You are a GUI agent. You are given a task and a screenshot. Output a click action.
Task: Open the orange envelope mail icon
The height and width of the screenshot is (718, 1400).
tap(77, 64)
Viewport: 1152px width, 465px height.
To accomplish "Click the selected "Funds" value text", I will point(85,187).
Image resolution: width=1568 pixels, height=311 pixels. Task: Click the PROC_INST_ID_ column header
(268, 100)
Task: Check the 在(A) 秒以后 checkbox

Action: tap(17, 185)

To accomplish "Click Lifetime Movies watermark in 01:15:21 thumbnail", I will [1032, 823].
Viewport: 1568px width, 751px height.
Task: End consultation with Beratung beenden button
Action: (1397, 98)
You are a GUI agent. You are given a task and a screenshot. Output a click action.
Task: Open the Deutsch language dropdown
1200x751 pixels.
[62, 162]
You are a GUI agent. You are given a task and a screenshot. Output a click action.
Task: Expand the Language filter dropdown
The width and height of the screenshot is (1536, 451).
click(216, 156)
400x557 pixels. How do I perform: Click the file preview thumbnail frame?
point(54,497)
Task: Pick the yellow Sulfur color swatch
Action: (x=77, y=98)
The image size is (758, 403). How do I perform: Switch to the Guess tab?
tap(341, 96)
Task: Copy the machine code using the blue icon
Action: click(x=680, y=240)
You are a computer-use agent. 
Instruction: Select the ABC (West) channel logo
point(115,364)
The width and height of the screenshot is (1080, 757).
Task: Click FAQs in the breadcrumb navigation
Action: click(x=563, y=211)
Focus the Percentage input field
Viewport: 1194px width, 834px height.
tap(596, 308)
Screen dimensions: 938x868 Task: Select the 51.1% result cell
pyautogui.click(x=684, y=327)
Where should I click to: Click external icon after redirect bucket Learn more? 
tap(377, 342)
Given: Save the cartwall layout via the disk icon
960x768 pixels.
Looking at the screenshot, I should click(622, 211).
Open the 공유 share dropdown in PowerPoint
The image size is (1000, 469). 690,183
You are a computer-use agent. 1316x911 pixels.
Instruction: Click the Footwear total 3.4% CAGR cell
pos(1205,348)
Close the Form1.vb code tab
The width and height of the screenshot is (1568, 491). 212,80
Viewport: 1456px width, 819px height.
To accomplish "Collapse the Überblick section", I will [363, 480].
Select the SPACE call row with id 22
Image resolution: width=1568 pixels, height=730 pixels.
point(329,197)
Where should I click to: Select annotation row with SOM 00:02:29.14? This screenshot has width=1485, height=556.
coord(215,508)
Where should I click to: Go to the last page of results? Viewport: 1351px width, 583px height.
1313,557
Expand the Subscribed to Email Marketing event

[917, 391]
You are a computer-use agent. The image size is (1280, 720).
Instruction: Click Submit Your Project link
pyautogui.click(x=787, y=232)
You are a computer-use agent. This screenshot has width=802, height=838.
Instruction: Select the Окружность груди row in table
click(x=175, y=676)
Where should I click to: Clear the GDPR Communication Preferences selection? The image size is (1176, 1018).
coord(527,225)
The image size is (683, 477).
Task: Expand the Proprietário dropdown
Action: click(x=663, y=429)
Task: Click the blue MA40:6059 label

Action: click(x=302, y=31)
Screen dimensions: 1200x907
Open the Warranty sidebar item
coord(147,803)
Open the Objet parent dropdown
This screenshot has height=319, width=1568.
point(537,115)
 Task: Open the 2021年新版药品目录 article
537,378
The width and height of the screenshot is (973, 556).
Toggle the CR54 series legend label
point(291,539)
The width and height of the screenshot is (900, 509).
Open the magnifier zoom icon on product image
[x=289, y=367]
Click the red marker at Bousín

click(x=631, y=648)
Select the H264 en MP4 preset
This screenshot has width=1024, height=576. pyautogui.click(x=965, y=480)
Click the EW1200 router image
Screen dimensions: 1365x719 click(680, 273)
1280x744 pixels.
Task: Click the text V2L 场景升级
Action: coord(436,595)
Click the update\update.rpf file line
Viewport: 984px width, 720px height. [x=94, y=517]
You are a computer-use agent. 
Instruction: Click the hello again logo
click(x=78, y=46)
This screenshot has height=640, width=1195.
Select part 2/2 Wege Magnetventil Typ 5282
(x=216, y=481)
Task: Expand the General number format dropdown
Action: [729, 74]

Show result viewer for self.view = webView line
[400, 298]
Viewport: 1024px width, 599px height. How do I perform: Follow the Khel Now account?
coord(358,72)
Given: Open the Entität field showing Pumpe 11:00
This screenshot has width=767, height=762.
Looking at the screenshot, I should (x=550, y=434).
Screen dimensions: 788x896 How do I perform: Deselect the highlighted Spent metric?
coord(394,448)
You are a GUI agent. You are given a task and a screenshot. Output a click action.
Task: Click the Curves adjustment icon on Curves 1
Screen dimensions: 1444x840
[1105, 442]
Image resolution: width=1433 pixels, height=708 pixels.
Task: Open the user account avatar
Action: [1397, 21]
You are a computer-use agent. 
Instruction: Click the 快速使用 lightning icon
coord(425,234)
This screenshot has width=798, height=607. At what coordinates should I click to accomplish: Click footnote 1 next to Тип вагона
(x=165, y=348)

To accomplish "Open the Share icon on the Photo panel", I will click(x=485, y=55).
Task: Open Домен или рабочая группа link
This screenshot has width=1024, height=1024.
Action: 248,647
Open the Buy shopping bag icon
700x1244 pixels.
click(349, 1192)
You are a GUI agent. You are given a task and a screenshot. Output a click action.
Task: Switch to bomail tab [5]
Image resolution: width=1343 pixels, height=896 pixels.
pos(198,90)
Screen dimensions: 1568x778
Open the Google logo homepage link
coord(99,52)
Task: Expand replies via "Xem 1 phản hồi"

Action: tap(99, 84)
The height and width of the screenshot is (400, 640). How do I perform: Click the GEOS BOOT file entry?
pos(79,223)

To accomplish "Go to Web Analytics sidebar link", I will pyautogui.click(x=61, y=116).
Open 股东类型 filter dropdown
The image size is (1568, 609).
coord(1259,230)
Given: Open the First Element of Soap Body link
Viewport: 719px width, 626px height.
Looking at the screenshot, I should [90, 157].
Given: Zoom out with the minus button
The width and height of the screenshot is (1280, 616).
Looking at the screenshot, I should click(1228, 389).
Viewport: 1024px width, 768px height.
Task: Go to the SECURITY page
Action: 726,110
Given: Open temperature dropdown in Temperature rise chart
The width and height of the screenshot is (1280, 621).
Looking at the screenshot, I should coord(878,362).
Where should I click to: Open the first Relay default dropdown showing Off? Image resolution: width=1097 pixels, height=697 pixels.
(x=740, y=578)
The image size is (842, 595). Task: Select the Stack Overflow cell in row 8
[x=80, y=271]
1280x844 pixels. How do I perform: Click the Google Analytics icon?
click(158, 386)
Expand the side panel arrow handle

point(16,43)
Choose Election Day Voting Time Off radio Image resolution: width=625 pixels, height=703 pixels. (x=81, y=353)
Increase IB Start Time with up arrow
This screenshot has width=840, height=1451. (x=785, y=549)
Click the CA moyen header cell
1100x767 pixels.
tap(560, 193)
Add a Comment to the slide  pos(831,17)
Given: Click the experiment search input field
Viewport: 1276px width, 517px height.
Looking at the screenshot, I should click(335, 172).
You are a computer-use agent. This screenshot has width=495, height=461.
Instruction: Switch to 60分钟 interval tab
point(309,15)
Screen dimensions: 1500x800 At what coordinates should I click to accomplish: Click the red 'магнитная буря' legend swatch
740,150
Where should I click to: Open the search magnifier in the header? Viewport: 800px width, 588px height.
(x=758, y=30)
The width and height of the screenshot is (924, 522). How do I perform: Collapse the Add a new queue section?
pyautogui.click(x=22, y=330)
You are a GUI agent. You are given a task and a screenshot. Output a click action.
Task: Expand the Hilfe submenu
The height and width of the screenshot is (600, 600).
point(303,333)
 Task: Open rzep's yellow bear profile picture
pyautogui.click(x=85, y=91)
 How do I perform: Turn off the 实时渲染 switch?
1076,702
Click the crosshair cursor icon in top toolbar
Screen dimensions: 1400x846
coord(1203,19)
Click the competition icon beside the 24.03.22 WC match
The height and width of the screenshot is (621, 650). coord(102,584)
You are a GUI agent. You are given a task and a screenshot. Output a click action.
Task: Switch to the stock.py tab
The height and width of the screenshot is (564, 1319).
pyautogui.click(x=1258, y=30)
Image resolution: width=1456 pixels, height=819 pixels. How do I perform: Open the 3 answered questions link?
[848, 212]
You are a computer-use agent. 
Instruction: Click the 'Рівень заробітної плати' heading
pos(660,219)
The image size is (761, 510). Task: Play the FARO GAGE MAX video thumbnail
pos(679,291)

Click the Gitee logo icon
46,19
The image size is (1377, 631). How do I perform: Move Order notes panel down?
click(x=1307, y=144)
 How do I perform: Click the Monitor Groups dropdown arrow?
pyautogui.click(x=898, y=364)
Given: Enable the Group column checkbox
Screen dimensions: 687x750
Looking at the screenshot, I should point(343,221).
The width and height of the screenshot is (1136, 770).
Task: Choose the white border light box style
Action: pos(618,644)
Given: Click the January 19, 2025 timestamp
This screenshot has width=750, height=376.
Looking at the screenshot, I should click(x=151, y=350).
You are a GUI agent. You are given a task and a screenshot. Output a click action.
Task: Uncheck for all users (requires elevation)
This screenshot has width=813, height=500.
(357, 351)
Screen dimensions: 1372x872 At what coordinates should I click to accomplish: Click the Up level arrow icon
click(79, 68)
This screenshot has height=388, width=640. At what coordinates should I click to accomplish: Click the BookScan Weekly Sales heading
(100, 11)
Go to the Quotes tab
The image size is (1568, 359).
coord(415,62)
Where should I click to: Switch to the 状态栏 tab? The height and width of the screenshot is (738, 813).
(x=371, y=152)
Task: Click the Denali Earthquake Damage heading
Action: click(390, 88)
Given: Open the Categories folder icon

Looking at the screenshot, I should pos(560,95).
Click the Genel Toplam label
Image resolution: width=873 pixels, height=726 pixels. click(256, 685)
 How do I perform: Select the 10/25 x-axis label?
_ _ _ _ _ _ _
(Assignment) Beginning at the line with "Task: Open the orange envelope mail icon" and ending at the line with "Task: Expand the Language filter dropdown", reproduce each line of the data above exactly, and add no other lines.

(Output below)
Task: Open the orange envelope mail icon
The height and width of the screenshot is (718, 1400).
tap(77, 64)
Viewport: 1152px width, 465px height.
To accomplish "Click the selected "Funds" value text", I will point(85,187).
Image resolution: width=1568 pixels, height=311 pixels. Task: Click the PROC_INST_ID_ column header
(268, 100)
Task: Check the 在(A) 秒以后 checkbox

Action: tap(17, 185)

To accomplish "Click Lifetime Movies watermark in 01:15:21 thumbnail", I will [1032, 823].
Viewport: 1568px width, 751px height.
Task: End consultation with Beratung beenden button
Action: (1397, 98)
You are a GUI agent. You are given a task and a screenshot. Output a click action.
Task: Open the Deutsch language dropdown
1200x751 pixels.
[62, 162]
You are a GUI agent. You are given a task and a screenshot. Output a click action.
Task: Expand the Language filter dropdown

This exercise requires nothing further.